Ne demeye beni kurtarmaya çalışmıştı ki? Neden emrime itaat edip o yaratığı vurmamıştı? Gerçi... en başta onu ölümün kıyısına sürükleyen de bana itaat etmesiydi ya... Allah kahretsin! Bu göreve dahil olmak hiç istememişti ki Misha. Olabilecek en haklı nedenlerle beni aksine ikna etmeye çalışmış, başımıza gelebilecek tüm felaket senaryolarını tek tek masaya sürmüş, ama ondan bana güvenmesini istediğimde kendi doğrularına rağmen başını eğip her zaman komutanım demişti. O güvenin karşılığı şimdi kıyafetini ve yüzünü kaplayan koyu kırmızı kandı. Ve bunun benden başka tek bir suçlusu yoktu.
Öfkeden daha da sıkı kavradım Misha'yı. Zihnimin kuytu köşelerinde başka bir güne ait, farklı bir kabus oynuyordu eş zamanlı. Cal vuruluyor, Cal kollarımda, Cal dudaklarından süzülen kana inat hala bir şeyler demeye çalışıyor... Hayır, Misha Cal değildi. Çocukluğumu, anılarımı, hayallerimi paylaşmamıştım onunla. Ama sorumluluğu bana ait, hayatı verdiğim kararlara emanet bir candı. Askerim, yoldaşım, arkadaşım... Misha ellerimin arasında ölüyordu.
Hayır! diye kükredi içimdeki kurt. Ağzımdan çıkan ürkütücü ses düşüncelerim kadar korkutucu değildi. Fakat altımdan gelen başka bir canavarın homurtusu o düşünceleri delip en hayati reflekslerime ulaştı. Bir an yeni bir yaratığın peşime takıldığını düşünüp milyonlarca kaçış senaryosu sığdırdım saniyelere. Oysa bir motordu peşimdeki. Ve tam gaz onu süren Kat'ten başkası değildi.
"Beni takip et!" diye bağırdı ivmeyle öne savrulmadan önce.
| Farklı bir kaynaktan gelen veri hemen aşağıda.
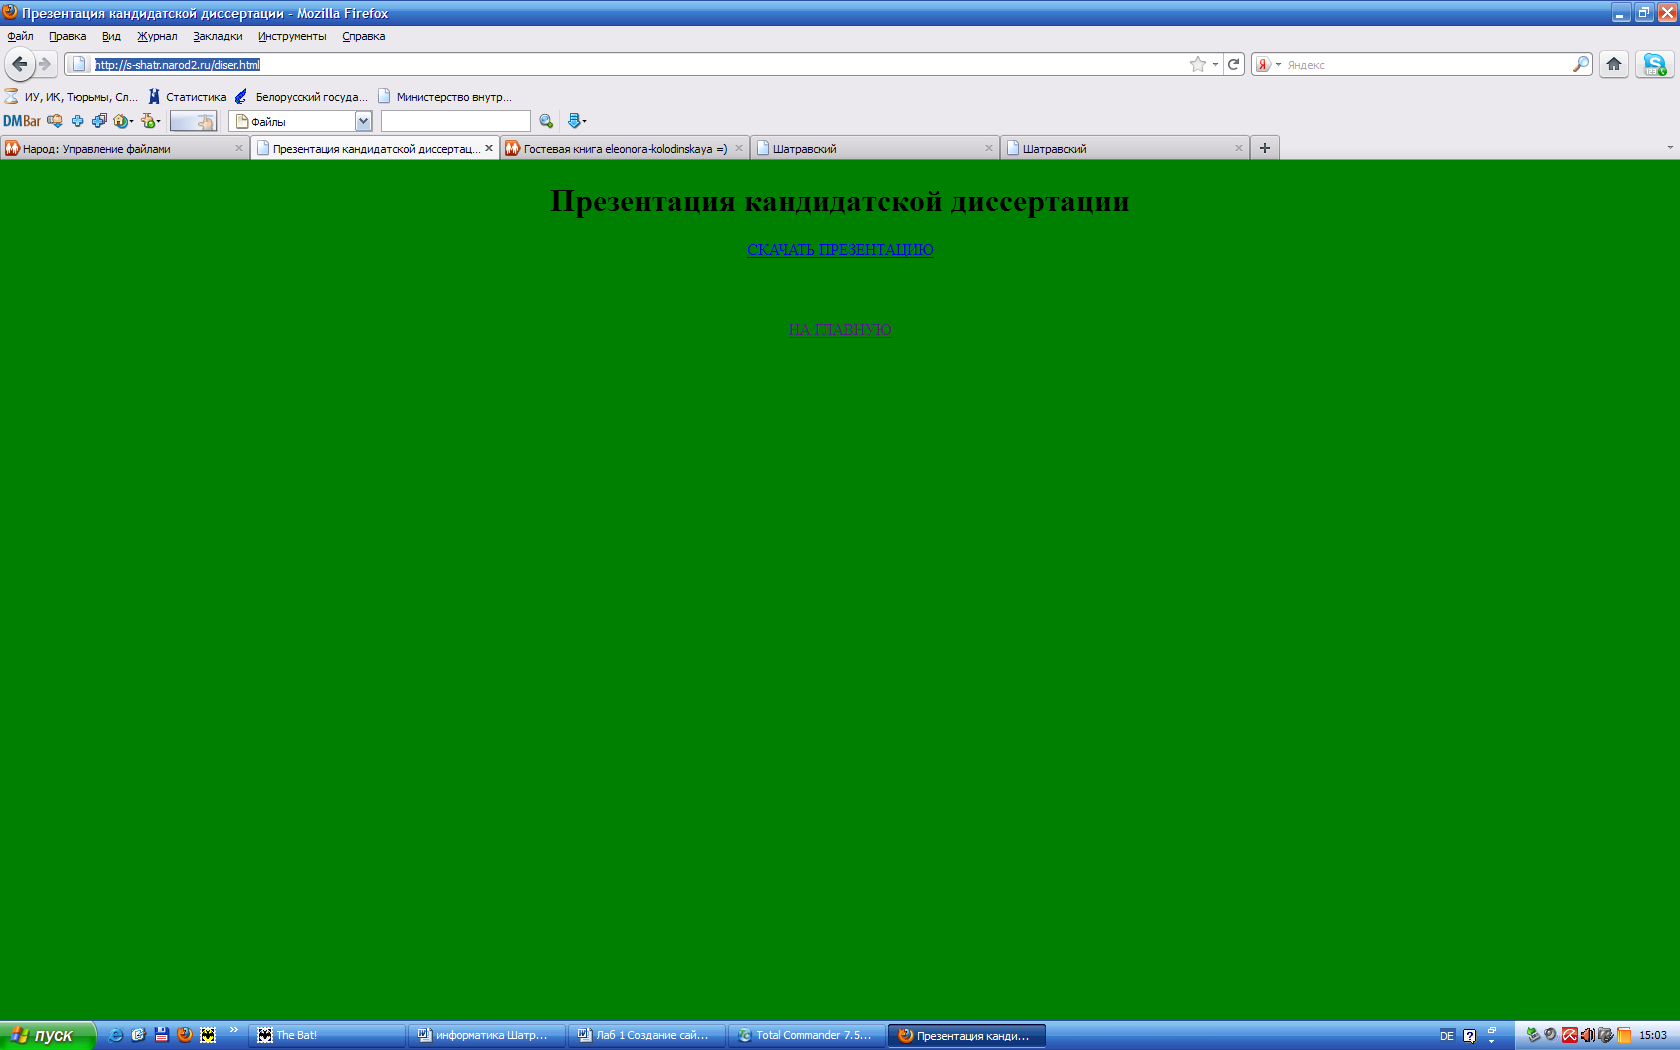
Task: Click the DMBar blue download arrow
Action: tap(575, 121)
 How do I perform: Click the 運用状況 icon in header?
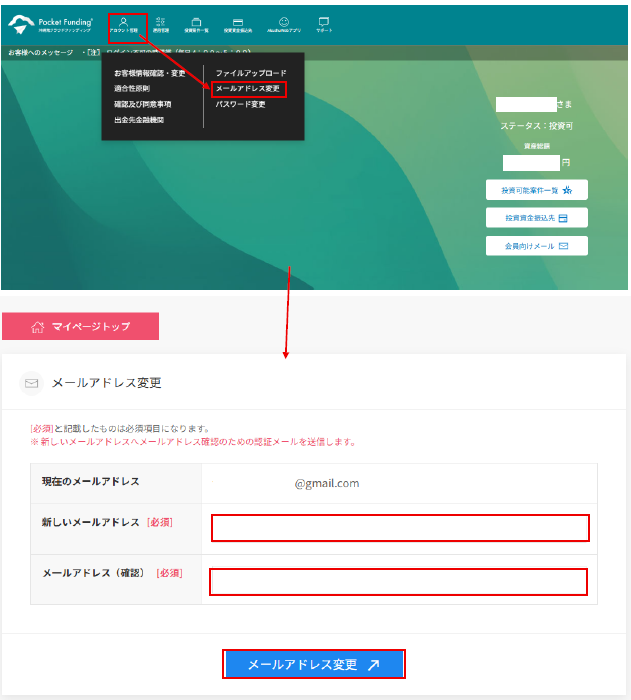tap(161, 25)
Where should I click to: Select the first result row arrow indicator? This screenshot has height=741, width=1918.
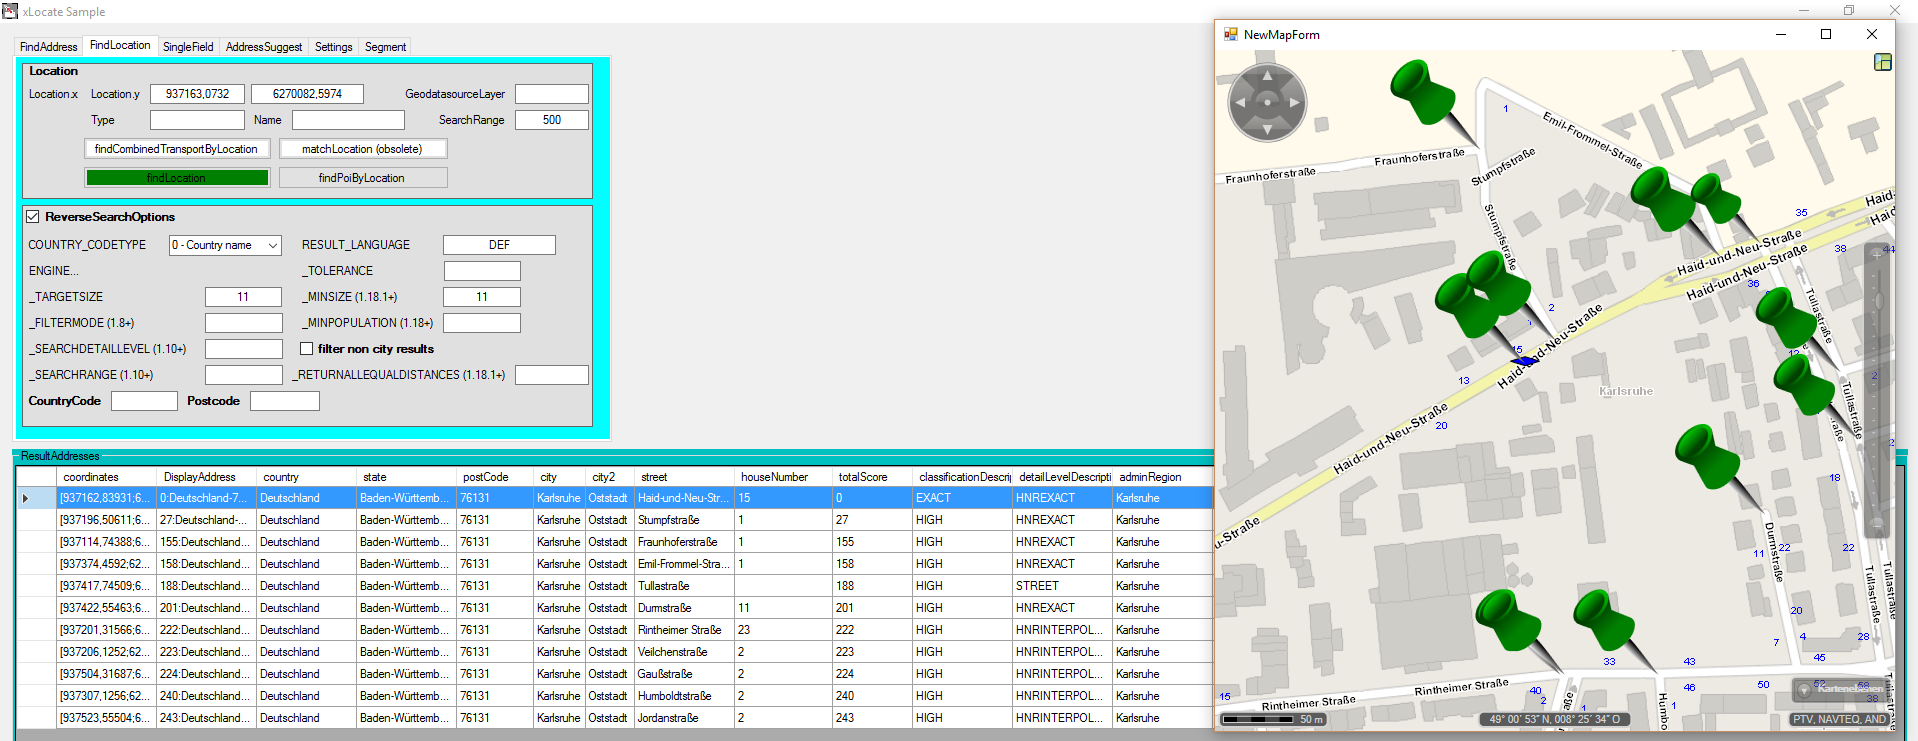[26, 498]
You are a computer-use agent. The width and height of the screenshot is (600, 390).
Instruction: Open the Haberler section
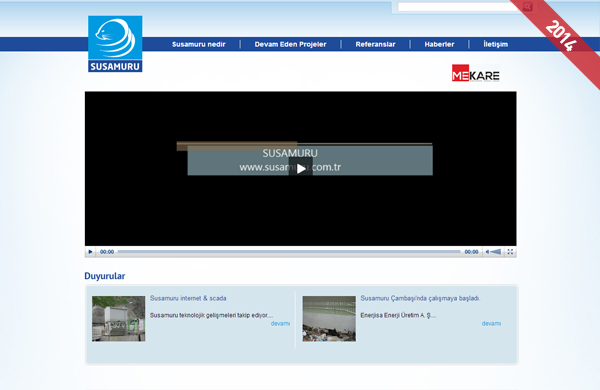pyautogui.click(x=439, y=44)
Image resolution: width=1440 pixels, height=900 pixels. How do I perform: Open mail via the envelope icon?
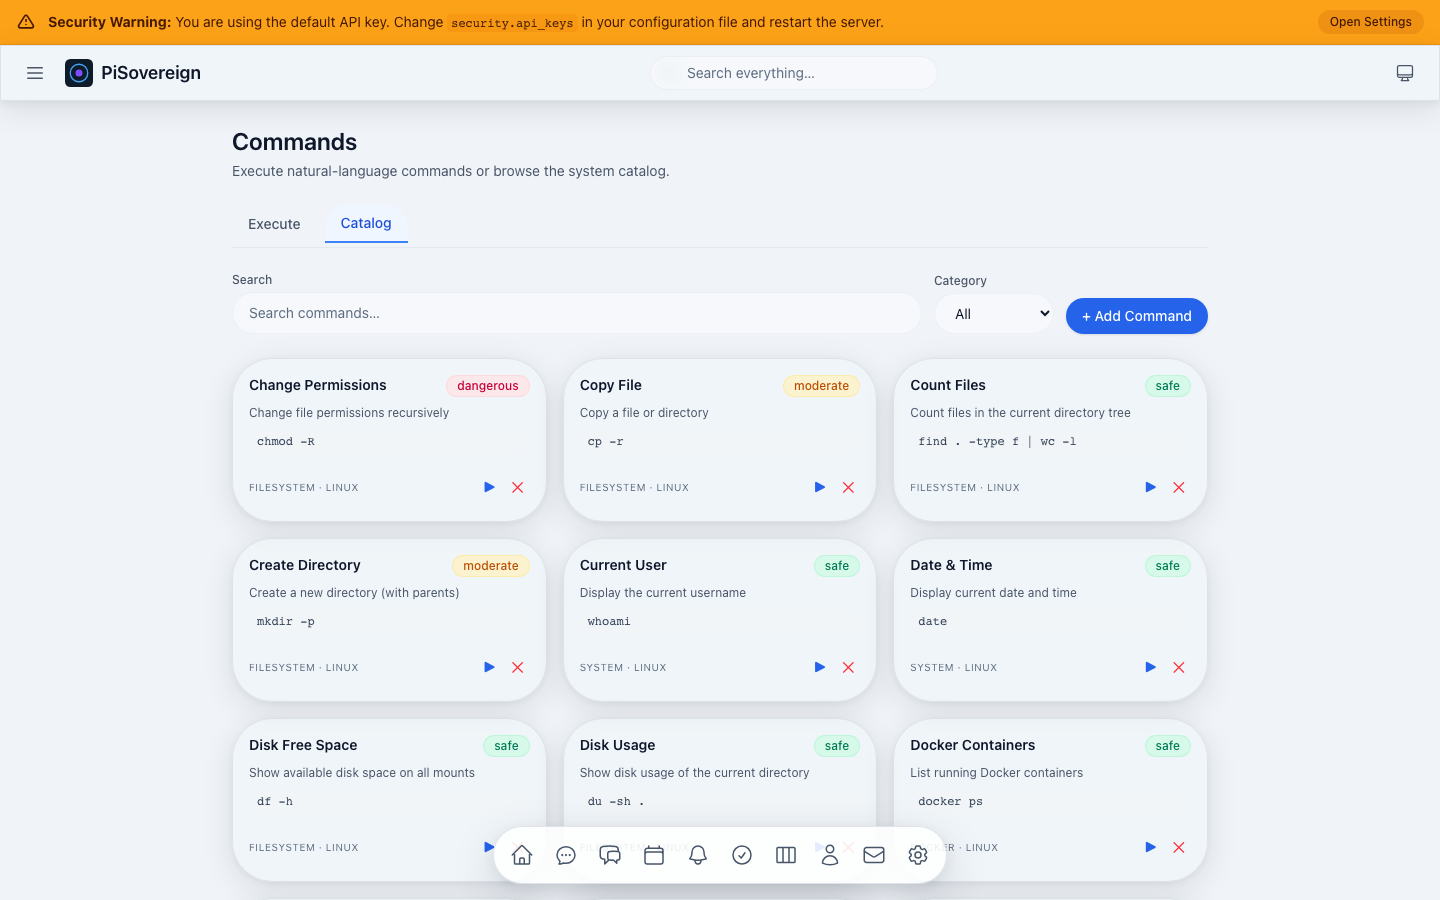tap(874, 855)
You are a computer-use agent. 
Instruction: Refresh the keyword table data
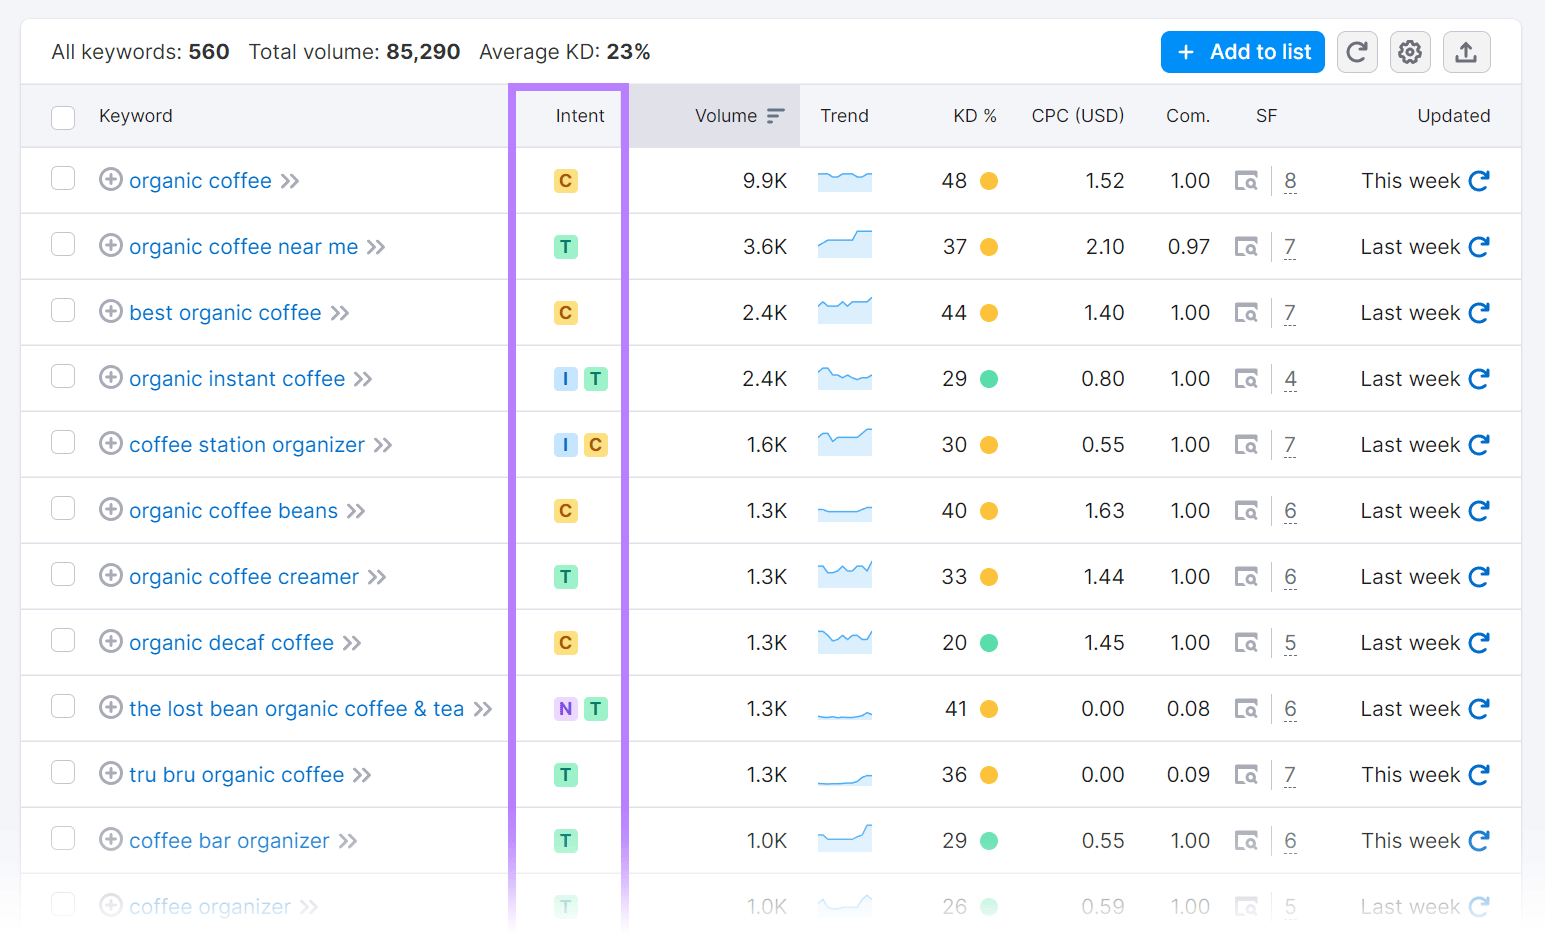pyautogui.click(x=1357, y=51)
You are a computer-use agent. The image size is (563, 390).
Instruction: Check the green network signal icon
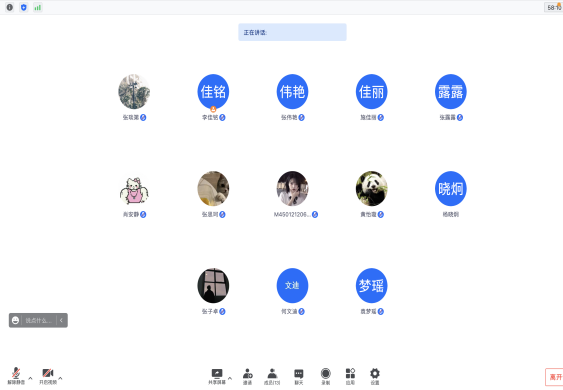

O bu yer altı krallığının prensesiydi. Elbette kimse, ben dahil kimse, ondan iyi bilemezdi yolu. Az ileride direksiyonu sağa kırdığında beni muhtemelen asla akıl edemeyeceğim yollardan laboratuvara ulaştırmaya çalıştığını anlayıp peşine takıldım. Bir an sonra o yerde bense gökte süzülüyorduk kurtuluşa doğru. O benim gölgem bense onun nefesiydim. Her metreyle ışığa yaklaştığımızı biliyordum, çünkü tanıdık koku giderek şiddetleniyordu. Üç beş kez sağ sol, uzun bir koridor, yeni sapaklar, sabrımı tüketen yeni tüneller... Dakikalar sonunda o bildik açıklıktaydık. Kayarak durdu Kat ve yan devrilen motorundan bir kedi gibi sıçradı. Yanına konduğum an tanıdığım herkesle burun buruna gelmiştim.
ŞİMDİ OKUDUĞUN
N.O.A.H. - I
Science Fiction***Watty 2021 Bilim Kurgu kazananı*** ***Watty 2021 En Etkileyici Dünya ödülü*** ***ScifiTR Bilim Kurgu tatil yarışması 1.si*** --- Bir kurdun keskin dişleri, bir kaplanın pençeleri, bir maymunun çevikliği veya bir kartalın kanadı... Sel felaketiyle...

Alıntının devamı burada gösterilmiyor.